For, I tell you that hate is to kill, for from hatred grows death as surely as life grows from love. Michael Grant
Entering into the first-person view of an unnamed protagonist (who we later discover is named Mara) we meet a strange and confusing world alongside a mysterious boy named Messenger of Fear, Messenger for short. We follow Mara through the series of questions and trials she experiences whilst trying to find out what world she has been brought to and what lies ahead for her and the supposed stranger they are reliving the memories of.
This book has been on my bookshelf for a few years and I just never got round to reading it because I always thought the blurb was a little weak in convincing me to open it up. The only reason I bought it was because the sprayed edges and cover look amazing! Within the first few pages I thought this was going to go straight onto my DNF (did not finish) pile because it was so difficult to read. The sentence structure was something I could not get along with and the narration from the main character was hard to believe, not because it seemed far-fetched but because little details seemed to slip through that meant I couldn’t get my mind past this and focus on the actual story. Mara stood “a dozen feet away” from Messenger but could make out the “hazelnut” sized buttons on his shirt as little skulls? There were a few of these physical impossibilities that I couldn’t get past, although maybe I’m just jealous of her impeccable eyesight after wearing glasses all my life.

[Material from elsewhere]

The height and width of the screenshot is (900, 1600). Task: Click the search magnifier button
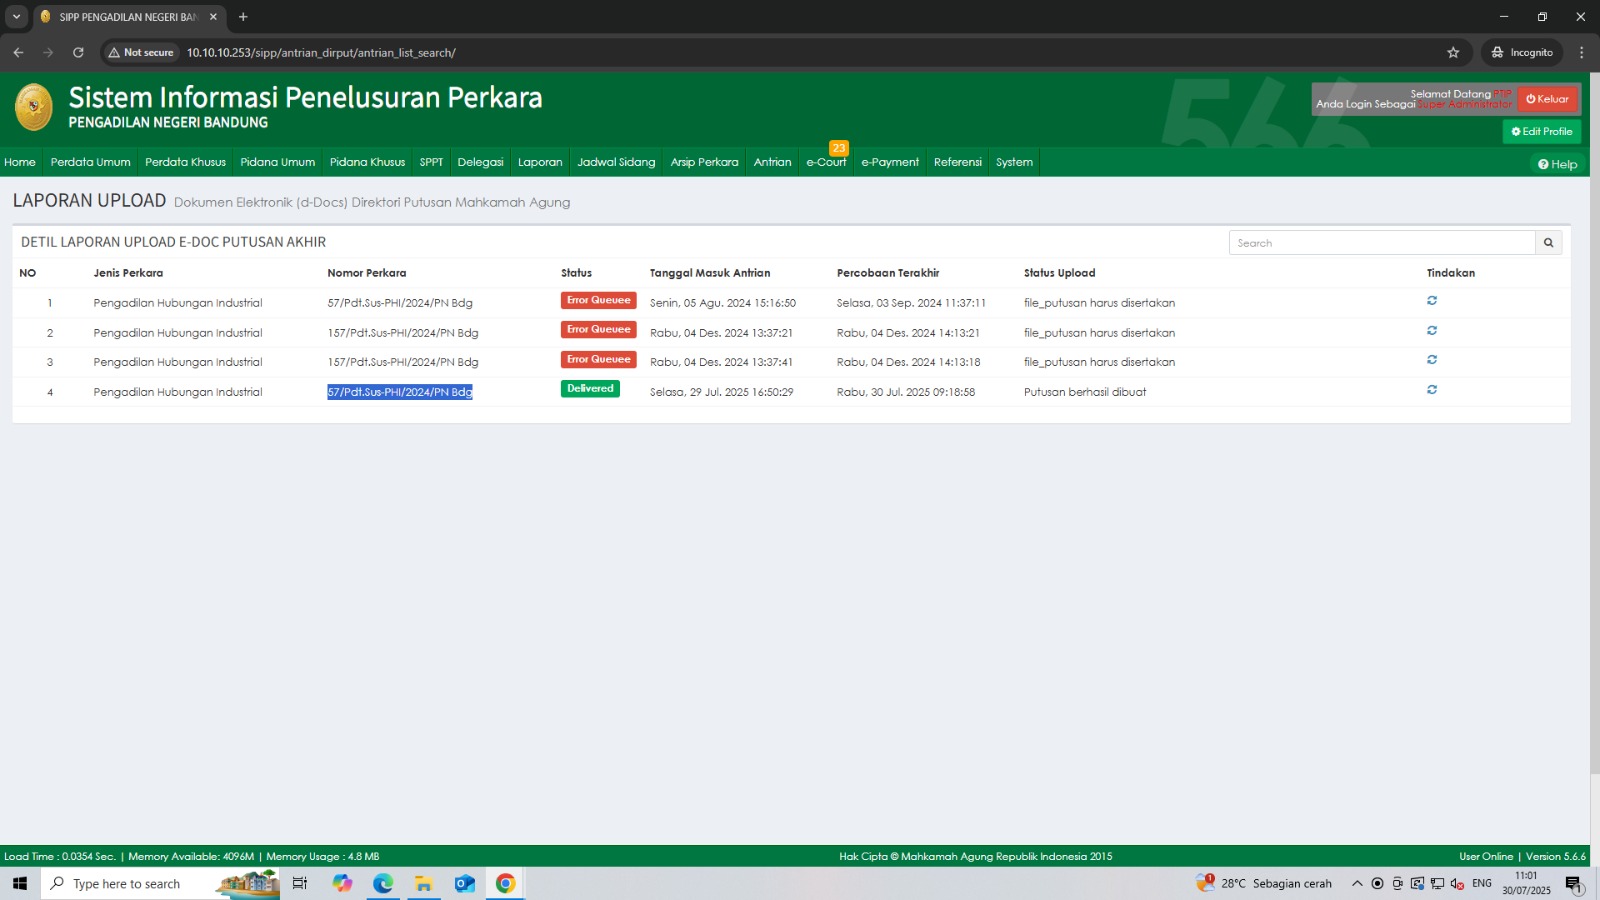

A main concept in this story is that Mara does not remember who she is, or what she has done that has condemned her to this unforgiving world. I have to say I really did enjoy the story and with more forethought and planning this would have been amazing to read, I know that there came more books to this series but I don’t think I’ll delve into them anytime soon because not being able to understand the background or any sort of knowledge of the situation we found our only narrator in made it hard to follow. Even in the last few pages we are still left in the dark about certain things. Who is/was Messenger before he was ‘Messenger’? What had he done to become the Messenger? These questions seemed so important to Mara and then (spoiler alert) at the end of the book she accepts her fate and just follows him blindly? I got frustrated with her quickly. Her lack of panic over the important things, i.e. where is she? How did she get here? Is she even ALIVE? but no, through the first few pages all she seems concerned about are the colour of Messenger’s eyes.
Let me tell you, it takes a lot for a book to creep me out in such a way I have to physically put it down and gather myself before carrying on, but this book took me there. The ‘Master of Games’ scene freaked me out beyond compare. The detail in which Grant goes about the maze of lost souls in his skin, carved deep like into wood made my skin crawl. I’m even feeling nauseous writing about it now.
Saying all of this, that I didn’t follow it easily and it is probably the first book to make me feel sick, I kind of enjoyed it. The concept is something I have never seen before and I tore through a lot of YA books in my youth. You normally see the vampires, witches, ghosts, some kind of supernatural beauties *cough* Shadowhunters *cough*, but their engagement with the human world is always limited so we only see either the supernatural world, or the human world, here we see both worlds collide together and meld into one and I loved that. It was refreshing to read something really original because in the YA world it is difficult to create anything unique.
Despite it’s uniqueness, I still felt like the book as a whole as a drag, I read it in a day flat because the version I had was a normal thickness book but the text was well spread out and wide set so was a lot shorter than anticipated. As I said, this nearly went on my DNF pile but I was intrigued by the story but this didn’t convince me to pick up the next one or rate this one very highly.